Quindi Brexit è anche questo, orrendo tentativo di far fuori i giovani della vecchia generazione di inglesi, per tenersi i soldi contro i loro giovani.

 

Ieri sera ho visto Cecilia Valdés, una strana opera dove nell’orchestra non ci sono affatto archi. Solo strumenti a fiato. Cantata bene ma dal punto di vista drammaturgico poca cosa, una serie di numeri che si susseguono, con ritmi africani alternati a duetti tardo romantici. Comunque meglio della musica che si sente per strada che ha una tale prevedibilità da risultare alla fine insopportabile.

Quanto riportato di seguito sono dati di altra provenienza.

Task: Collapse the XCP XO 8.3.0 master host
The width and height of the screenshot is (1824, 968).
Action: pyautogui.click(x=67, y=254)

Anche un altro concerto, sabato, in chiesa, i mottetti di Mendelsshon Veni Domine, anche questi cantati magnificamente.

 

Ma la cosa certo più bella artisticamente sono i Versos sencillos di José Martì. Il grandissimo José Martì. Ho finito questa notte i Versos sencillos. Anche io ho un amico, a Vienna. Un altro a Cassis. Uno a Torino. Uno a Roma. E amiche, e amori. E tutto quello che vale. Cultivo una rosa blanca/ en junio como en enero/ para el amigo sincero/que me da su mano franca.

 

A vent’anni, come ha detto la mia vecchia amica Lilli che andavo a trovare da ragazzo in Via Arienti a Bologna, si parlerebbe con le pietre. Adesso è difficile, c’è troppo. Nuova notte senza sonno, ma per fortuna con Seamus Heaney. The spirit level. La poesia è concreta, piena di memoria e dei sensi dell’infanzia, e di altri pensieri. Per questo ispira le rivoluzioni. Che indubbiamente rinasceranno e riscuoteranno il mondo dai suoi sonni non con sogni di vite idealizzate, ma con la concretezza di una diversità che emerge e fa parte dei cambiamenti del mondo. Ai tempi della Rivoluzione cubana c’erano ottocento milioni di poveri nell’America del Sud, e una serie di dittature sostenute dalla CIA. Oggi non più.